Background: The treatment of osteogenesis imperfecta has been directed at improvement of bone mineral density, yet the importance of bone mineral density in predicting functional and clinical outcome in this patient population has not been demonstrated. We used a validated functional outcome measure to identify the relationship between bone mineral density and physical function in children with osteogenesis imperfecta, and we also evaluated the relationship of bone mineral density to the rate of surgery and fracture in patients with osteogenesis imperfecta.

Methods: Twenty patients (age range, four to seventeen years) with osteogenesis imperfecta who had undergone bone mineral densitometry as measured by dual x-ray absorptiometry of the lumbar spine, wrist, and proximal aspect of the femur between November 1999 and April 2001 were retrospectively analyzed. Functional outcome was measured with use of the Pediatric Outcomes Data Collection Instrument. These questionnaires were completed by the parents of all twenty patients and, in addition, by fifteen patients in the study who were between the ages of eleven and eighteen years.
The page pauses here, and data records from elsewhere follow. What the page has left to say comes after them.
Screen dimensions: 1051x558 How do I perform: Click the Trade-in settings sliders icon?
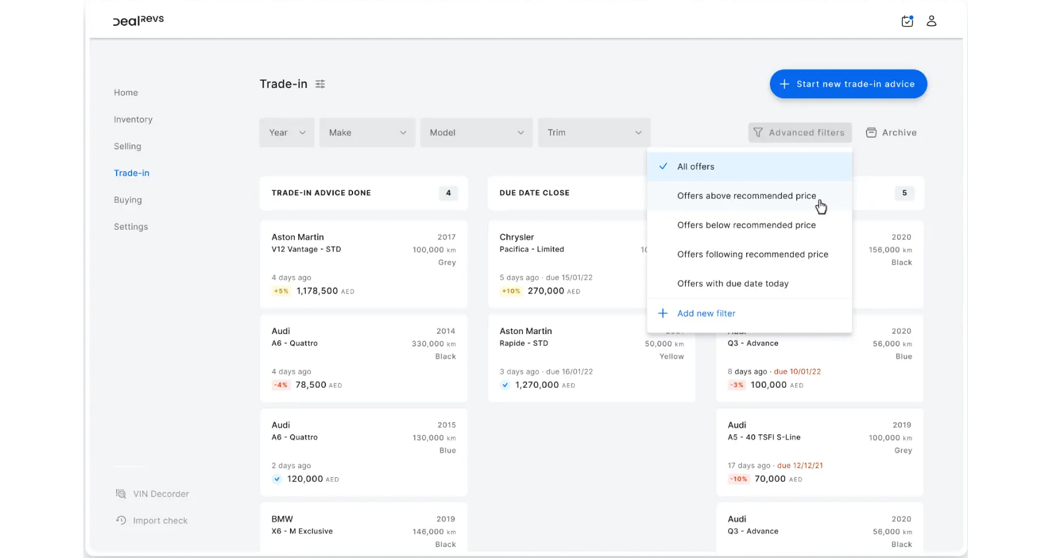click(x=320, y=84)
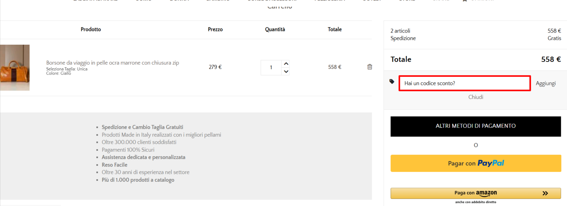
Task: Select the quantity number field
Action: pyautogui.click(x=271, y=67)
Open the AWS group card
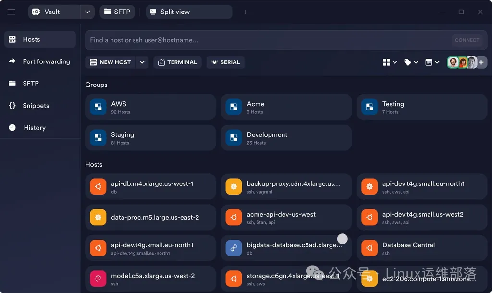This screenshot has width=492, height=293. coord(150,107)
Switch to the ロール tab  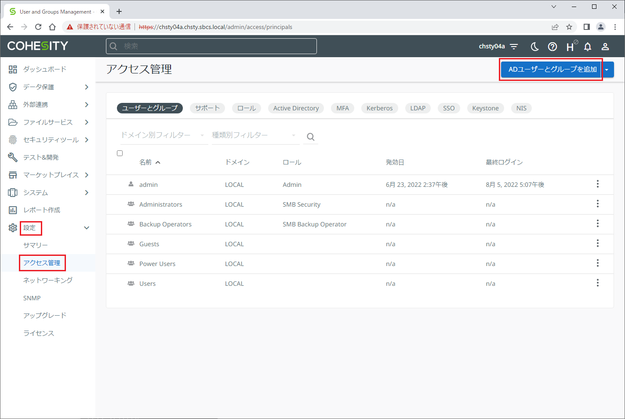247,108
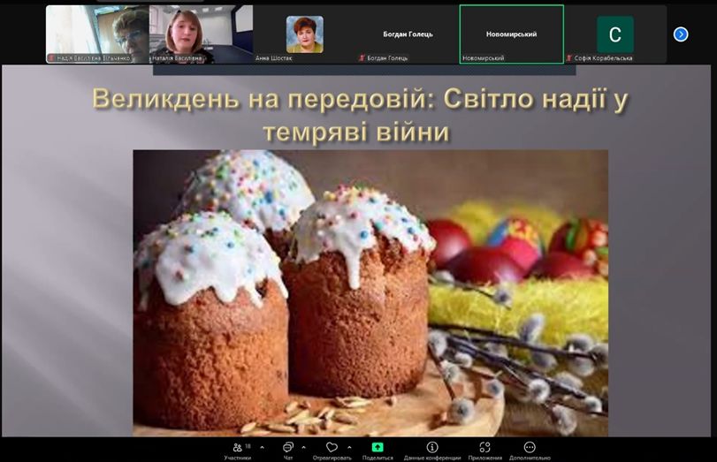Expand the arrow next to Участники
The image size is (717, 462).
[261, 447]
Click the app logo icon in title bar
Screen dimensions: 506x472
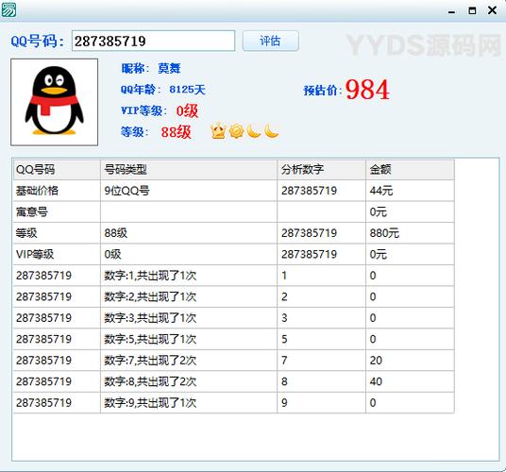(8, 10)
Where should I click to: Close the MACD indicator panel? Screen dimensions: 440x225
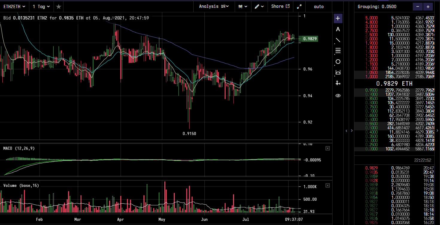327,148
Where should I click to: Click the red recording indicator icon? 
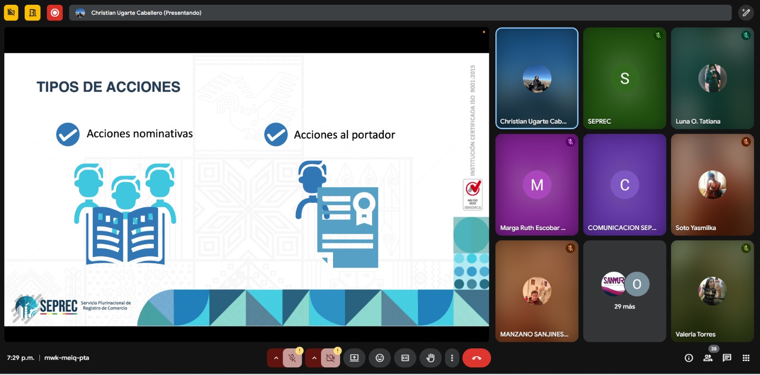[55, 13]
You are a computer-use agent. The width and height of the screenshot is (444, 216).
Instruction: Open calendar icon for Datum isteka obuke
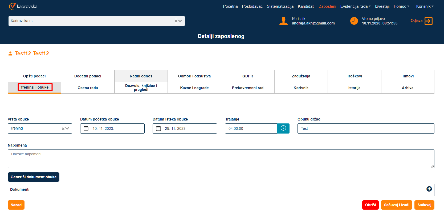click(158, 128)
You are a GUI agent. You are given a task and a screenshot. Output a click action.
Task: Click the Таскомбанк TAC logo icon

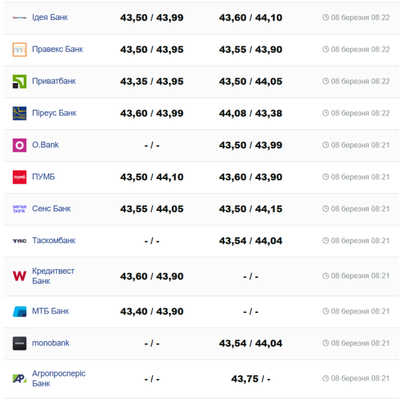(19, 241)
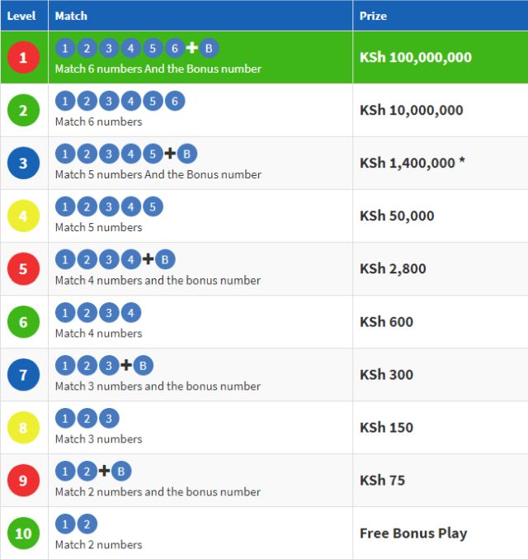
Task: Select the Free Bonus Play prize text
Action: tap(413, 534)
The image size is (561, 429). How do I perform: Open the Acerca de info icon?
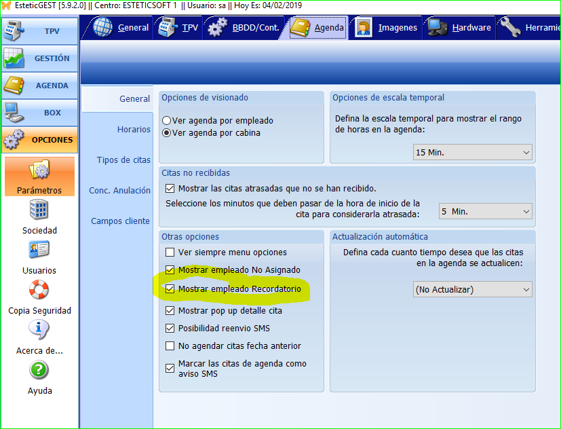[39, 331]

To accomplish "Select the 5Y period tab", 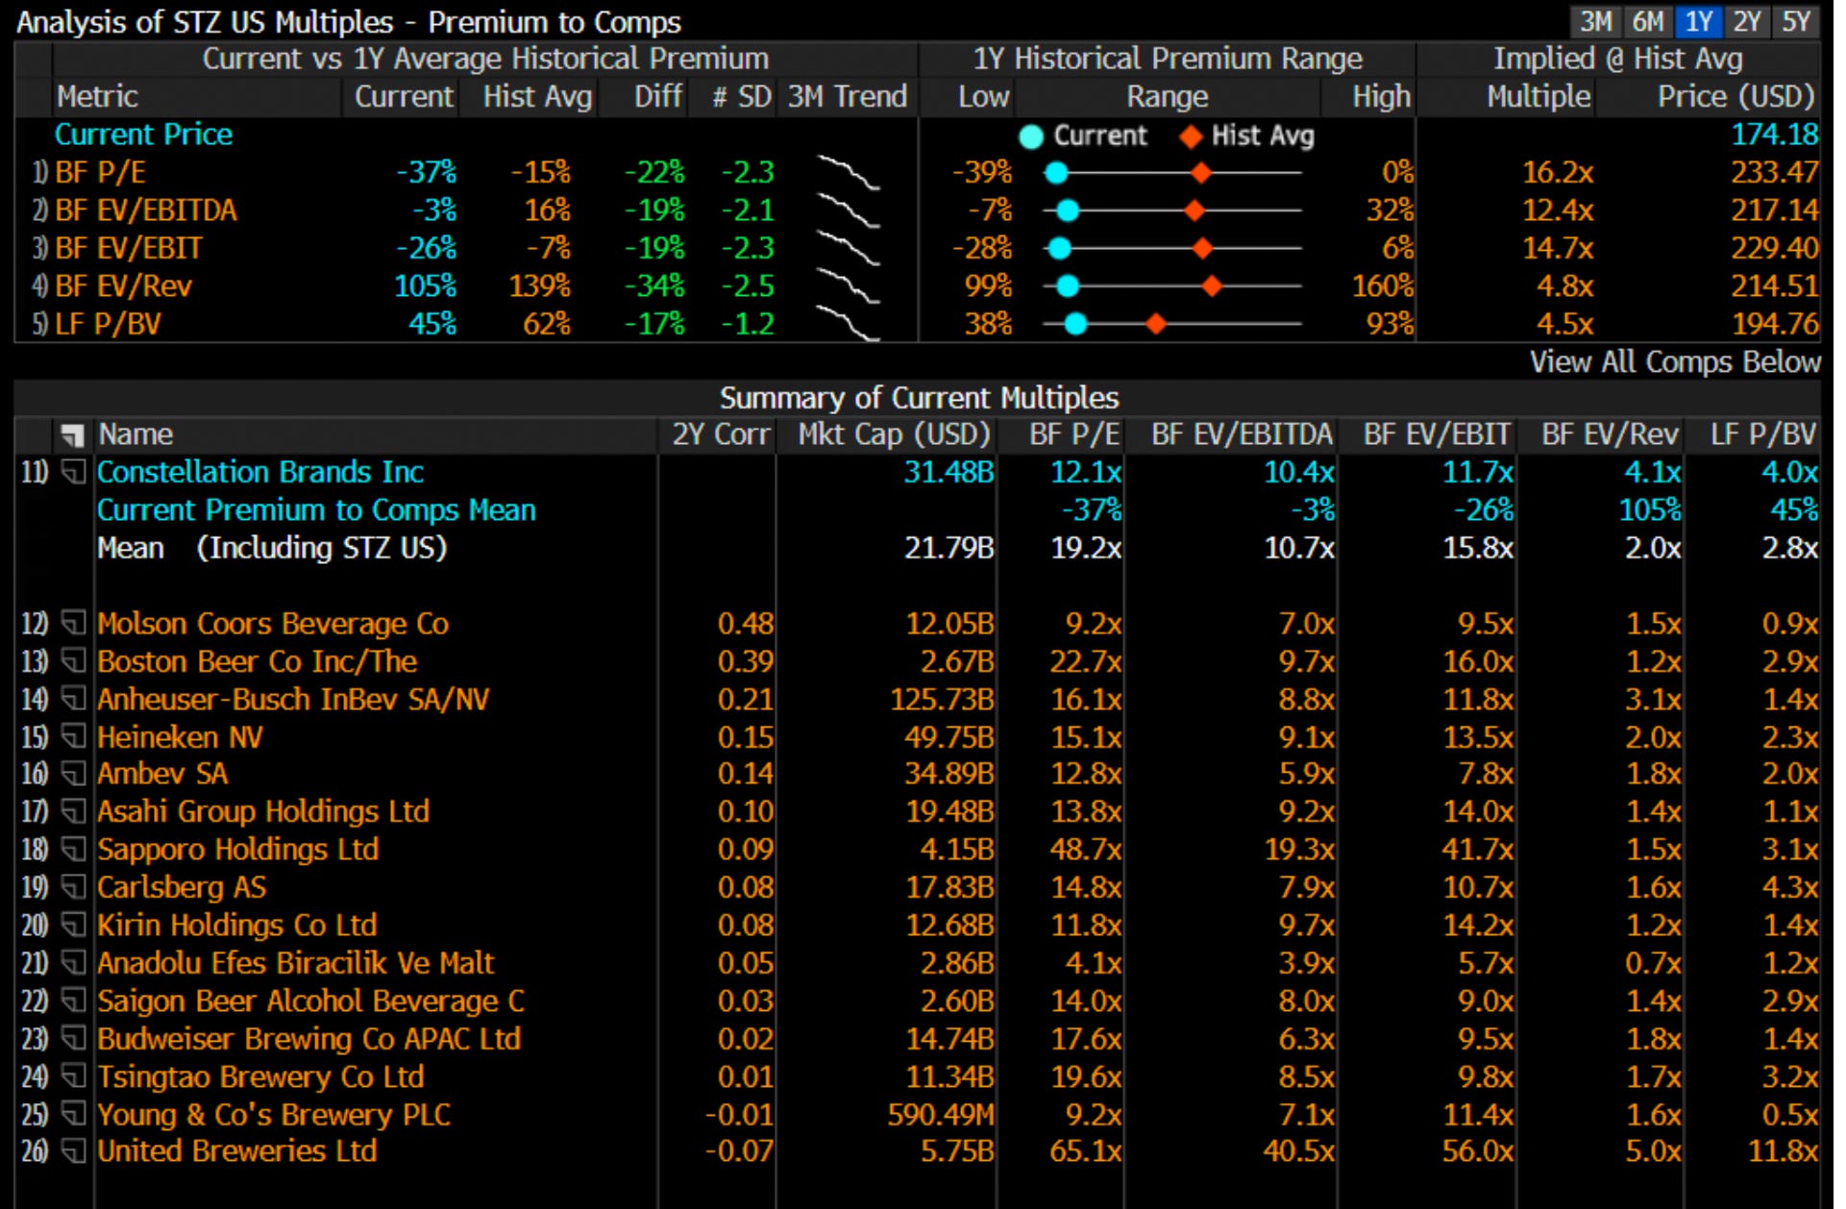I will [x=1795, y=21].

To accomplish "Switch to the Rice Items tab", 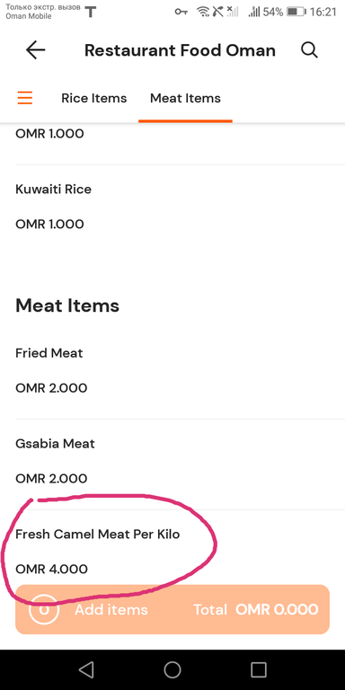I will tap(93, 98).
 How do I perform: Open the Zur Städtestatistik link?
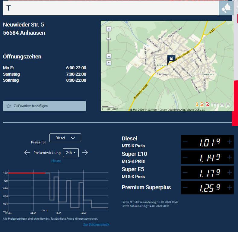click(96, 224)
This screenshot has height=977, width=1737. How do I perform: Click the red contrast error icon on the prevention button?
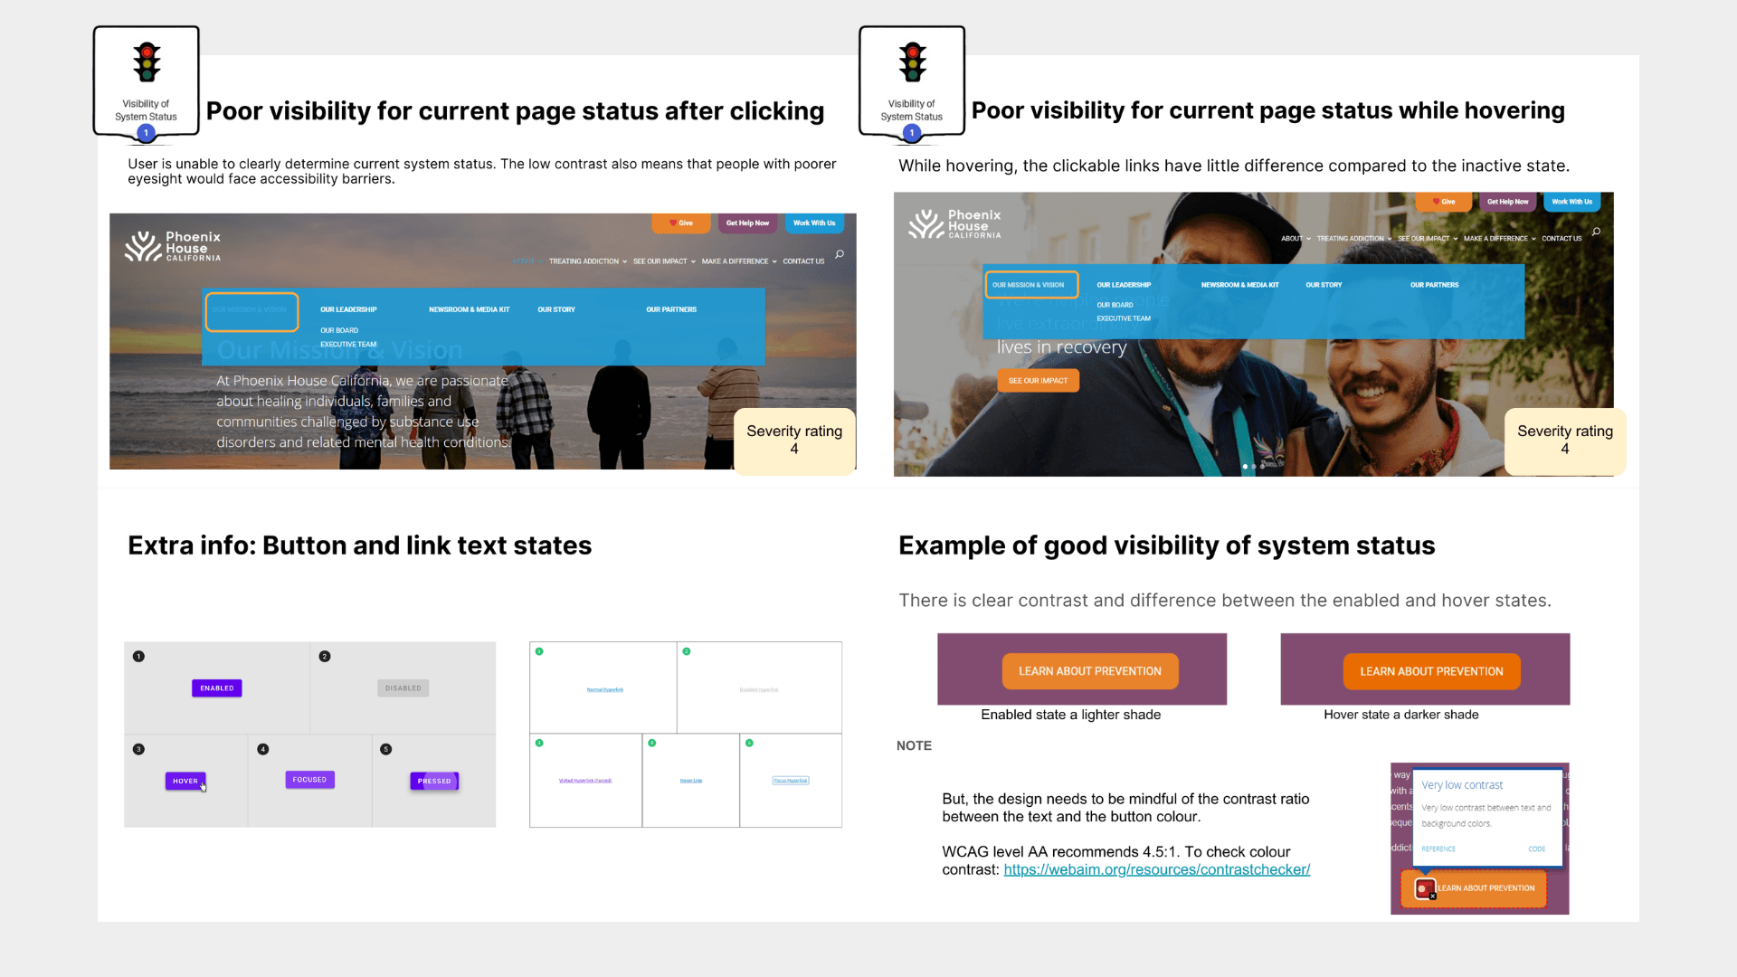click(1424, 889)
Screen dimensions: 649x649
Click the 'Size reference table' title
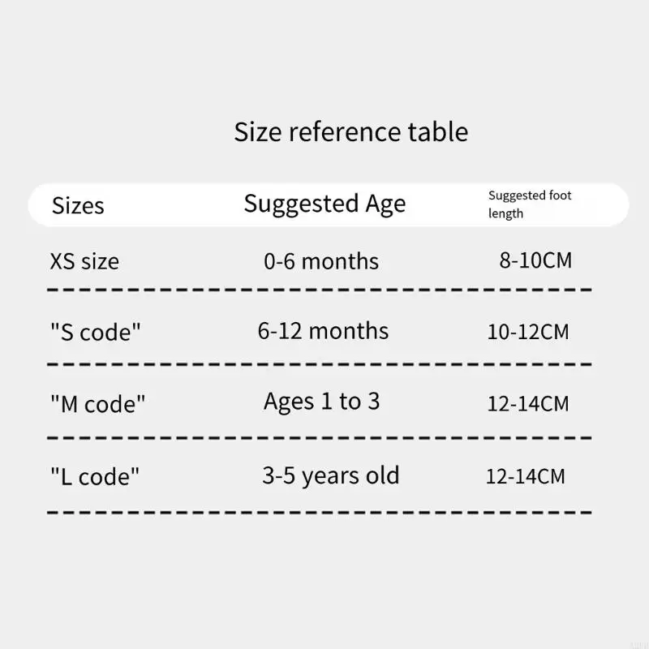click(x=350, y=131)
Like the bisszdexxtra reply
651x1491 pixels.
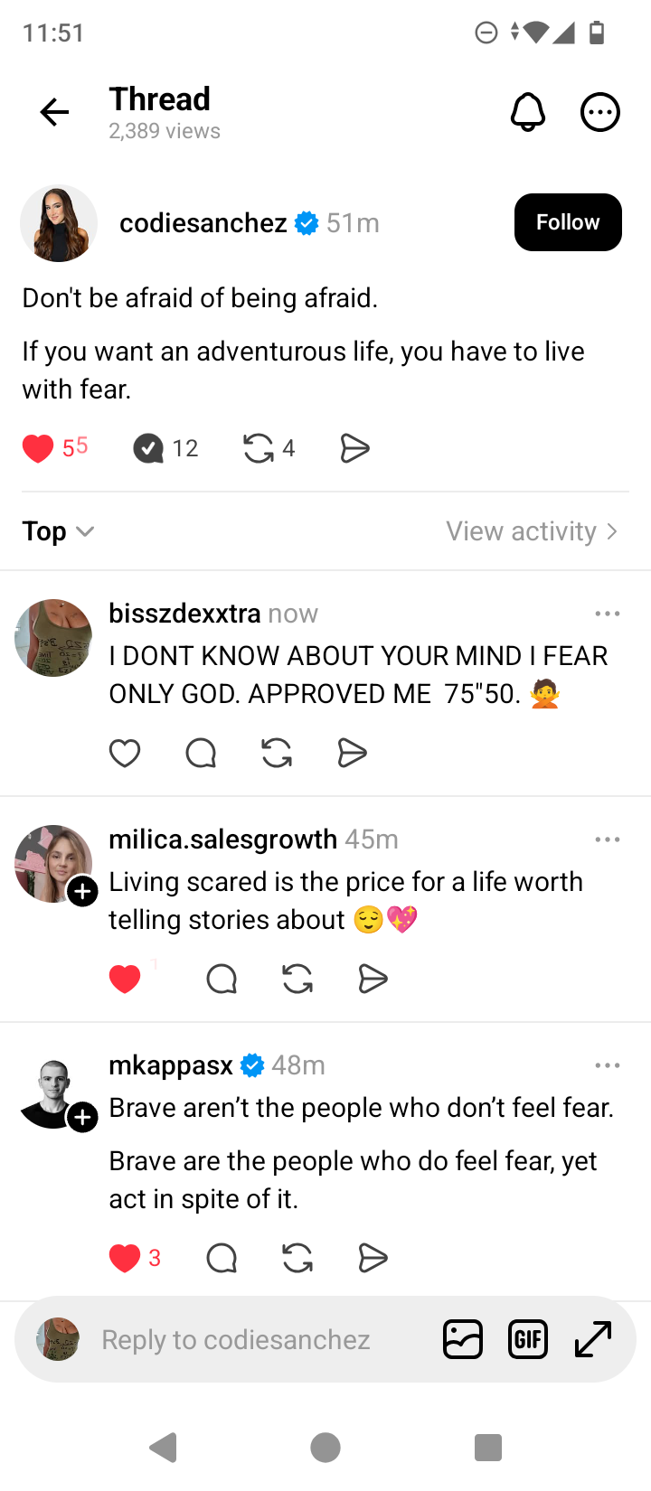pos(125,753)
Fracture and surgery rates were calculated on the basis of the number of documented fractures and surgical procedures that the patient had had from the time of the initial presentation until the time of the latest follow-up visit.

Results: There were significant relationships between the bone mineral density of the lumbar spine and the scores obtained on the parent-completed questionnaires with regard to upper-extremity functioning (r = 0.57, p < 0.01), transfers and basic mobility (r = 0.55, p = 0.01), sports and physical functioning (r = 0.55, p = 0.01), and global functioning (r = 0.60, p < 0.004). There were also significant relationships between the bone mineral density of the wrist and the scores obtained on the child-completed questionnaires with regard to upper-extremity functioning (r = 0.82, p < 0.01), sports and physical functioning (r = 0.76, p < 0.01), and global functioning (r = 0.83, p = 0.001). There were significant negative relationships between the bone mineral density of the lumbar spine and the rate of fractures (r = -0.69, p < 0.001) and the bone mineral density of the lumbar spine and the rate of surgery (r = -0.60, p < 0.01).

Conclusions: There is a relationship between bone mineral density and the functional outcome, rate of fracture, and rate of surgery in patients with osteogenesis imperfecta. Bone mineral density appears to be an indicator of disease severity and may be predictive of long-term functional outcome. To establish specific guidelines for treatment, more data on normative bone-mineral density in children with osteogenesis imperfecta will be needed.

Level of Evidence: Prognostic Level II. See Instructions to Authors for a complete description of levels of evidence.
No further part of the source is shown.